In current hydrogen filling systems, hydrogen is compressed and stored at high pressure in a tank through a compressor. In this process, the internal pressure of the tank increases, and thermal stress may occur due to the temperature rise of the hydrogen. In order to secure the reliability of the high-pressure tank, it is important to study and predict the temperature rise of hydrogen gas. In this paper, the change in the hydrogen’s temperature in the tank according to the pressure rise during the process of filling the high-pressure tank in an 82 MPa hydrogen filling system. As such, the final temperature, the amount of filling of hydrogen gas, the pressure-reducing valve, and the change and the performance of the heat exchanger for cooling high-temperature hydrogen were analyzed by theoretical and numerical methods.

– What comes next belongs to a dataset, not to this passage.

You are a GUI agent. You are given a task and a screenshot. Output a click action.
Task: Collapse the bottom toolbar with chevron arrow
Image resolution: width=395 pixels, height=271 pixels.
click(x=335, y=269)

As a result of the study, the following conclusions were drawn. First, as a result of the theoretical approach, the internal temperature of the high-pressure tank was calculated to increase by 436.09 K and 376.55 K on average in the first cycle and the second cycle. Second, the hydrogen filling amount in the high-pressure tank and the buffer tank increased by 11.58 kg and 3.49 kg, respectively, in the first cycle, and increased by 9.44 kg and 1.61 kg, respectively, in the second cycle. The amount of increased temperature decreased as the cycle continued.

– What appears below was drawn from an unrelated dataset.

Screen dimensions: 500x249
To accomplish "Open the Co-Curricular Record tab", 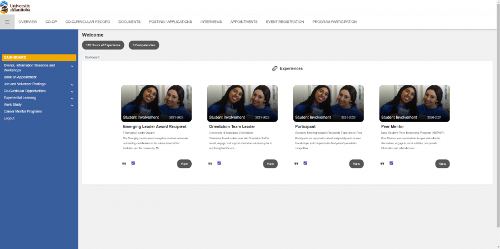I will [x=87, y=22].
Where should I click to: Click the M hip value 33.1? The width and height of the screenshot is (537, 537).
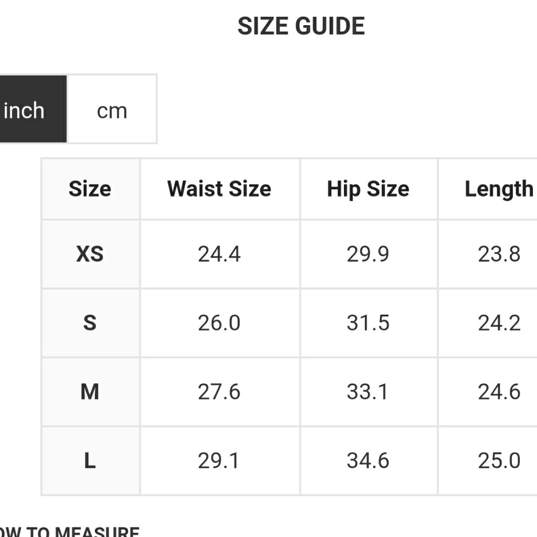coord(368,392)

In this paper, the thermal insulation condition was assumed during the charging process, and the heat transfer condition to the surroundings after charging was completed and was analyzed considering only conduction and convection. Considering the abnormal heat transfer process, not the adiabatic condition, and the radiant heat transfer, the time at which thermal equilibrium takes place will be different. In the future, we will consider the above to more accurately determine the temperature and thermal equilibrium. The works of this paper will be useful for system design and operation in industrial sites that require a hydrogen compression system.